La Cina si racconta all’Italia nel suo percorso verso la sicurezza alimentare

Lo scorso 13 giugno, presso la Luiss Guido Carli, si è tenuto un importante convegno internazionale in materia di diritto alimentare, che ha coinvolto illustri esponenti della classe politica italiana e cinese.

Nel dettaglio, hanno preso parte all’evento Maurizio Martina (Ministro delle Politiche Agricole Alimentari e Forestali), Beatrice Lorenzin (Ministro della Salute), Elisabetta Belloni (Segretario Generale del Ministero degli Affari Esteri e della Cooperazione Internazionale), Li Ruiyu (Ambasciatore della Repubblica Popolare Cinese in Italia), Xie Jianmin (Vice Rappresentante Permanente della Repubblica Popolare Cinese presso la FAO), Zhang Jing (Capo delegazione della China Food and Drug Administration), Luigi Scordamaglia (Presidente Federalimentare) nonché, in videocollegamento dalla Cina, Ettore Francesco Sequi (Ambasciatore d'Italia presso la Repubblica Popolare Cinese).

Il tema è di estrema importanza e merita di essere letto sotto la lente della tutela del consumatore, della sicurezza alimentare e della contraffazione; ancora, un aspetto che merita di essere approfondito è la recente normativa adottata dall’amministrazione di Shanghai nota come “Food safety regulation”.

Nel corso del convegno è stata evidenziata la necessità di addivenire a una sostenibilità integrale e integrata nel settore alimentare, per ciò intendendosi una perfetta sintonia tra qualità dei prodotti presenti sul mercato alimentare e sicurezza.

Il Ministro Lorenzin ha individuato, tra gli strumenti utili per il raggiungimento di questo obbiettivo, la soft law, ossia la stipulazione di accordi e intese commerciali, segno dell’apertura per l’edificazione di strumenti in grado di proteggere e tutelare il consumatore e, così, a monte i prodotti alimentari.
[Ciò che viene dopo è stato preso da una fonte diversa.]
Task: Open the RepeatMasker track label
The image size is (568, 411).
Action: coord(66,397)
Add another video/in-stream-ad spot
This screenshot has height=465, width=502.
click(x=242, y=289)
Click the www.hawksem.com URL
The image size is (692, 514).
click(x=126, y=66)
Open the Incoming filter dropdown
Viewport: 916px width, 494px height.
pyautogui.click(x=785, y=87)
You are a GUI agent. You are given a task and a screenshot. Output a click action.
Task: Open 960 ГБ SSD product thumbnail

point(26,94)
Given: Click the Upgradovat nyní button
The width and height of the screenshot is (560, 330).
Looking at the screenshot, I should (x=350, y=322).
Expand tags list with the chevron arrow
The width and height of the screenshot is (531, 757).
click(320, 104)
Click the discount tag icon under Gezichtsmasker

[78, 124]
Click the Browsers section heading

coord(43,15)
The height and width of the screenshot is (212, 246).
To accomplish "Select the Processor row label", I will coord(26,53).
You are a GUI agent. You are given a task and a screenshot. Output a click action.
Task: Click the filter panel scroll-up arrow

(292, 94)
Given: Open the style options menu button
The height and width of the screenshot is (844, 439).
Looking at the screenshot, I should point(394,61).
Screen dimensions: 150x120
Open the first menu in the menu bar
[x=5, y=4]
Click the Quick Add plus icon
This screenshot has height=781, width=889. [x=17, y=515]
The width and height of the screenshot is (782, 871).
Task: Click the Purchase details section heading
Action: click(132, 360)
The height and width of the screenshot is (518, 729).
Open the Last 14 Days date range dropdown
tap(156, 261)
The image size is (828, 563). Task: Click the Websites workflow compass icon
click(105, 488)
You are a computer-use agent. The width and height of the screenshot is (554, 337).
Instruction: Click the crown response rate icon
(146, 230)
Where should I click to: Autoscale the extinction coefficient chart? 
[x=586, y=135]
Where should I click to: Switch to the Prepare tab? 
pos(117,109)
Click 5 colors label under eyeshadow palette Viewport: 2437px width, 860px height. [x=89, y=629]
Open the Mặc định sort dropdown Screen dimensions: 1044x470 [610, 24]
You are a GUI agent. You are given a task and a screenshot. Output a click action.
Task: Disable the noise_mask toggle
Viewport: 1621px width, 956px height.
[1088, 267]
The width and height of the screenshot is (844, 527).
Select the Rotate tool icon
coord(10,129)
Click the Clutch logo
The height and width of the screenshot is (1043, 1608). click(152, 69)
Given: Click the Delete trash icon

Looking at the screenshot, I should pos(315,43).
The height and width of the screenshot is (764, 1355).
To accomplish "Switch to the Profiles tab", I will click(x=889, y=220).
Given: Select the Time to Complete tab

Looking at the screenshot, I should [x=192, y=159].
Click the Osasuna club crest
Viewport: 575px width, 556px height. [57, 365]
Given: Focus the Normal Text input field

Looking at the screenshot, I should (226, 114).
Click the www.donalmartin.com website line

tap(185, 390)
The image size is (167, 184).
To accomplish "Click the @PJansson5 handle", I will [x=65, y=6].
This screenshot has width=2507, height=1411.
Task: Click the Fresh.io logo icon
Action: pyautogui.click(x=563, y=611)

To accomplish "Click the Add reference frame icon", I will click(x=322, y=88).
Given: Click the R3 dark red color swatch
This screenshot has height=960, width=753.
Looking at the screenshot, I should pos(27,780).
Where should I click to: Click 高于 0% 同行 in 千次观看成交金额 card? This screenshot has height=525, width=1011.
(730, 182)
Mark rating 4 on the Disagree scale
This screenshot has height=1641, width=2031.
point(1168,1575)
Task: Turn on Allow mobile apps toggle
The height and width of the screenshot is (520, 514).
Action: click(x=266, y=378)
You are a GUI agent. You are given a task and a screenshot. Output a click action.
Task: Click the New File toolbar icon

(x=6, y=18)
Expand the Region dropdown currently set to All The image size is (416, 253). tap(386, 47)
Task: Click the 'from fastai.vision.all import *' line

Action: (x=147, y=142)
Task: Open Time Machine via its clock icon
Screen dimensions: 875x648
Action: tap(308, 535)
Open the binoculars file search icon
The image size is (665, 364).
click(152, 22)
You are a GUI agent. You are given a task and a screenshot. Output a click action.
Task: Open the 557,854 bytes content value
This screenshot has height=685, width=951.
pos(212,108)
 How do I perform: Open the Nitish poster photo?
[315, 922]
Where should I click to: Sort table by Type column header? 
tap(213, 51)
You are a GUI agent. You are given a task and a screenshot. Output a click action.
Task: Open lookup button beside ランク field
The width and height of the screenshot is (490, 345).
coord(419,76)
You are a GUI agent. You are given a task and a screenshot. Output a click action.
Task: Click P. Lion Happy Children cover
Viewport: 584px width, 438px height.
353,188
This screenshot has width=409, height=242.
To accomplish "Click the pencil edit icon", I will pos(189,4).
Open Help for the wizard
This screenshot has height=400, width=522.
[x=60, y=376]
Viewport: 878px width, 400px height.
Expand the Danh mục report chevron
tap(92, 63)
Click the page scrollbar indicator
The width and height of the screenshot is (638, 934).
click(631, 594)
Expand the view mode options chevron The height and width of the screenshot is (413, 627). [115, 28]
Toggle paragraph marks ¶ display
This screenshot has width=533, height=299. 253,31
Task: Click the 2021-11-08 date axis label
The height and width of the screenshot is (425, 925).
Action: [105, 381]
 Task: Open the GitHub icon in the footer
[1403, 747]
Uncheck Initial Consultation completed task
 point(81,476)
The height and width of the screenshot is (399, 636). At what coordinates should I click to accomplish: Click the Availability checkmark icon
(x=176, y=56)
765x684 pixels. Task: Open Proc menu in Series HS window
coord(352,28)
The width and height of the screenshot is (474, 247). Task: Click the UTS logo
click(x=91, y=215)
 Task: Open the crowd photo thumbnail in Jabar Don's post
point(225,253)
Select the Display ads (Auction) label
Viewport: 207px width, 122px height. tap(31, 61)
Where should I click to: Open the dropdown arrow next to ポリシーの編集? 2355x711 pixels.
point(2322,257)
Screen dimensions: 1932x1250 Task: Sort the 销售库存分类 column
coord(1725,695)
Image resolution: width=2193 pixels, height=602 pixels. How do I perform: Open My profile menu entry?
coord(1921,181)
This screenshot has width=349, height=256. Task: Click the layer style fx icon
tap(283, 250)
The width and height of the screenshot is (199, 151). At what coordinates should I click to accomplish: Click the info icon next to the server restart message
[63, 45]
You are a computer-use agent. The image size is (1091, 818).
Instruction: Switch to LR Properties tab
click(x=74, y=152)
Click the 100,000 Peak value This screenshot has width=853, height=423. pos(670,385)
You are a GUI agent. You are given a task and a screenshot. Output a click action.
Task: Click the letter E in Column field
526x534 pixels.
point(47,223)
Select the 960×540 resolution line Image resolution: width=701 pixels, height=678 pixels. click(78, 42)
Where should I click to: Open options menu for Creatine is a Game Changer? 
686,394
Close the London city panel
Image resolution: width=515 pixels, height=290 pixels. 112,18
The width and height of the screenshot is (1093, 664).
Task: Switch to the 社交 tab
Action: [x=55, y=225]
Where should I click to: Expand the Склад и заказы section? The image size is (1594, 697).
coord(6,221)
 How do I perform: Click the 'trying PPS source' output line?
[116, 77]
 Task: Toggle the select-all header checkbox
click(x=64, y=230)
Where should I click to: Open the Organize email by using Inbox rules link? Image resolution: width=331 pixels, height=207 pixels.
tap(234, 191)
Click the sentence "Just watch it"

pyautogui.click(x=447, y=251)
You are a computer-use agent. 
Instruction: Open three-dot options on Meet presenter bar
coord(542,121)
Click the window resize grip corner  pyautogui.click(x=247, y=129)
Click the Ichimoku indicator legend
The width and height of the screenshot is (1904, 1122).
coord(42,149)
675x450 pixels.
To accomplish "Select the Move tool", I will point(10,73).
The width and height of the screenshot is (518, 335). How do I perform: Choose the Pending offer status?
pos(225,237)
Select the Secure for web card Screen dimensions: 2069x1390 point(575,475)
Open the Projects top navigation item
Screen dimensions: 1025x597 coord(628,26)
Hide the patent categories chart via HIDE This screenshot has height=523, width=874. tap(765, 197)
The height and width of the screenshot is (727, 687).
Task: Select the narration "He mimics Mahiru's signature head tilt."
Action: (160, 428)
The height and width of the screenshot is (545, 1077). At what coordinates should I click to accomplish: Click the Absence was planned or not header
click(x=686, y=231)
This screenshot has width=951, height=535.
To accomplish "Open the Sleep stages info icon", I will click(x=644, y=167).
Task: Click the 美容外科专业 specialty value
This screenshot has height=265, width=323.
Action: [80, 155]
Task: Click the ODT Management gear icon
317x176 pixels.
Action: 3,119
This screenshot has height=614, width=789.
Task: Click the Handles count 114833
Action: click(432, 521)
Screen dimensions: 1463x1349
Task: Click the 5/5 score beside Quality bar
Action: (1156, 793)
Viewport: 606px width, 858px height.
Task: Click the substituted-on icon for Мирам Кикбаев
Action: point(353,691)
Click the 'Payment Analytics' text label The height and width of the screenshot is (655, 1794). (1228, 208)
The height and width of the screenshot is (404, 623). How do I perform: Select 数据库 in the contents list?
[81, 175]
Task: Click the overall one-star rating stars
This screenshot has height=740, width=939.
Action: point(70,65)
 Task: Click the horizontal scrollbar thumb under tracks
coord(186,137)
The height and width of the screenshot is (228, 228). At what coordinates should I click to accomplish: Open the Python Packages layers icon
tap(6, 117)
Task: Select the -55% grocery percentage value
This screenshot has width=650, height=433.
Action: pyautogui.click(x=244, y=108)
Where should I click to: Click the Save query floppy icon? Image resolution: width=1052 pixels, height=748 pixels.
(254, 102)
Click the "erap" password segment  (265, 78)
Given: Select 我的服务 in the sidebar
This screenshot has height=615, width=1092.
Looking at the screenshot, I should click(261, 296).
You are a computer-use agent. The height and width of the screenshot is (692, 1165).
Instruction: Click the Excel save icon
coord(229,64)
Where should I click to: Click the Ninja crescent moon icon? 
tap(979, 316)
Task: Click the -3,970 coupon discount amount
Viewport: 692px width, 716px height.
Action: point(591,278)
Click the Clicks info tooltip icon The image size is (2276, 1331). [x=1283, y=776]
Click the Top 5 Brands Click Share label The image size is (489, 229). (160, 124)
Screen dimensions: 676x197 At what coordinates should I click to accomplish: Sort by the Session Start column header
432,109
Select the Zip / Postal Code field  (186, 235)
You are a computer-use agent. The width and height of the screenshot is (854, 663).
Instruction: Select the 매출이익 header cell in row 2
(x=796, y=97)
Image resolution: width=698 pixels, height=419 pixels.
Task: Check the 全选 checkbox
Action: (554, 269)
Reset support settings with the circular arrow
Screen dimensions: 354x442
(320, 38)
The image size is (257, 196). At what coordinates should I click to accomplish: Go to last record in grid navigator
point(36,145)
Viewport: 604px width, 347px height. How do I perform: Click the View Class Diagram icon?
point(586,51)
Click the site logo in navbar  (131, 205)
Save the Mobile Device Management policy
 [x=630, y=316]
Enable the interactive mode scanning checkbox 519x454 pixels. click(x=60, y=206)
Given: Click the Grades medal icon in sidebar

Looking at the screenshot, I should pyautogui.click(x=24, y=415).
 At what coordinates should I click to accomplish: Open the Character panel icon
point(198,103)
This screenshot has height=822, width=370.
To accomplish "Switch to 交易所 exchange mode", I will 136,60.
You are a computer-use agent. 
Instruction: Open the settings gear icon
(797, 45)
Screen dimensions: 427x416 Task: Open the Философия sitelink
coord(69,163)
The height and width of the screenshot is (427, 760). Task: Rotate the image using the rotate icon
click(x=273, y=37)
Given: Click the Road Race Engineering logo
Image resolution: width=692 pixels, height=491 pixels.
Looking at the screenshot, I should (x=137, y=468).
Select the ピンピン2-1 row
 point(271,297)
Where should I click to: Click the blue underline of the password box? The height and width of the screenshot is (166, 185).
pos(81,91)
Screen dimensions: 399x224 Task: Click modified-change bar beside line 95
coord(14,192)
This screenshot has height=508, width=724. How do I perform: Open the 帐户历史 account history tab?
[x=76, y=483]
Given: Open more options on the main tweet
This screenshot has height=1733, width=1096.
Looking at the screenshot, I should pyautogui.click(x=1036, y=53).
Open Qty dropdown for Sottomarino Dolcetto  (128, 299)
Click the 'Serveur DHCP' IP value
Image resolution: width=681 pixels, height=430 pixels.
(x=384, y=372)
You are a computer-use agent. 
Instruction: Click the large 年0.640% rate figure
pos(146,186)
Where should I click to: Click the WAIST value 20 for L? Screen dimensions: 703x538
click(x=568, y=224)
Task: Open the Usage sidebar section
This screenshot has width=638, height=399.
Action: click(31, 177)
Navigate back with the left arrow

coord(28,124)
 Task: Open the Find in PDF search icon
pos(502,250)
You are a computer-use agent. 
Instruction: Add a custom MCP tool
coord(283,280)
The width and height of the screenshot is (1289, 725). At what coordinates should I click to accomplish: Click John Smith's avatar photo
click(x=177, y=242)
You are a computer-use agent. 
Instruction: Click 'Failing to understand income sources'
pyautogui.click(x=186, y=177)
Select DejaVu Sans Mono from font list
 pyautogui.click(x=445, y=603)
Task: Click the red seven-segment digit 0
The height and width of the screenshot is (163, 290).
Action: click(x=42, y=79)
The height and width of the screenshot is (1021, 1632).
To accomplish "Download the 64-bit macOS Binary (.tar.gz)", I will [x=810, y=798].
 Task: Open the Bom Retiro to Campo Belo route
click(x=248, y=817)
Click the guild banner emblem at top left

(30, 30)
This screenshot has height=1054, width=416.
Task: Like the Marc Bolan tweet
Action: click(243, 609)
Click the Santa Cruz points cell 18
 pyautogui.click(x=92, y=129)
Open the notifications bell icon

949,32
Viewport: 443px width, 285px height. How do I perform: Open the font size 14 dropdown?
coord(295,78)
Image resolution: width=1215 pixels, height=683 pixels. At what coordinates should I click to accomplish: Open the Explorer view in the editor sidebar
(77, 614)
A sostegno del proprio assunto, il Ministro ha ricordato il recente accordo siglato tra l’Unione Europea e la Cina sotto la cui egida è stata conferita protezione a 100 prodotti alimentari, ora IGP, di cui 26 italiani.

Nel settore agroalimentare la presenza italiana è, da tempo, molto forte. Dalle parole dell’Ambasciatore della Repubblica Popolare Cinese in Italia, Li Ruiyu, è emerso come la Cina, attraverso la Food Law, miri anche a garantire il valore della salute, puntando su sistemi che consentano il controllo dell’aging e della nutrizione.

Un ulteriore tema che ha trovato spazio durante il convegno è stato quello legato alla contraffazione: nel 2016 in Cina oltre 14.000 licenze commerciali del settore food sono state revocate, con la confisca di 163 milioni di RMB.

Questo ha portato la Shanghai Food and Drug Administration a varare la recente normativa in materia di sicurezza alimentare, direttamente applicabile a tutti gli operatori del mercato food, a ogni stadio della filiera.

Anzitutto, per l’accesso, è richiesto il previo ottenimento di una licenza rilasciata sulla base del settore merceologico, entro il quale dovrà essere limitata e parametrata l’operatività concreta (produzione, fornitura o distribuzione), con una specifica licenza per le imprese produttrici di prodotti agricoli indirizzati al consumo diretto.

La normativa prevede il rispetto di standard stringenti in punto di raccolta e conservazione del prodotto, che dovrà avvenire a determinate temperature e secondo specifiche tecniche di assemblaggio atte a evitare qualsiasi forma di inquinamento e/o alterazione.

Anche a livello di vendita, la scadenza deve essere indicata in maniera chiara ed evidente agli occhi del consumatore e i prodotti con una scadenza di breve termine dovranno essere posizionati su uno scaffale a parte ai fini di un immediato riconoscimento.

La via su cui sembra muoversi la Cina, in sintonia con l’Italia e, più in generale, con l’Europa, è quella della sicurezza: una via senza compromessi, che rispetti le certificazioni europee di qualità e ne faccia oggetto di un mercato sicuro, scevro di ogni tentativo di contraffazione.

Questa strada si è convinti porterà alla maggiore e sempre crescente tutela della salubrità, che è, difatti, obiettivo della Cina mirato sotto ogni punto di vista, compreso quello ambientale, iconizzato nel programma Healthy Shanghai 2030, al termine del quale l’80% dei giorni, in Shanghai, saranno caratterizzati da un’aria buona, bonificata e (pressoché) priva di smog.

Il percorso è lungo, ma la direzione è quella giusta.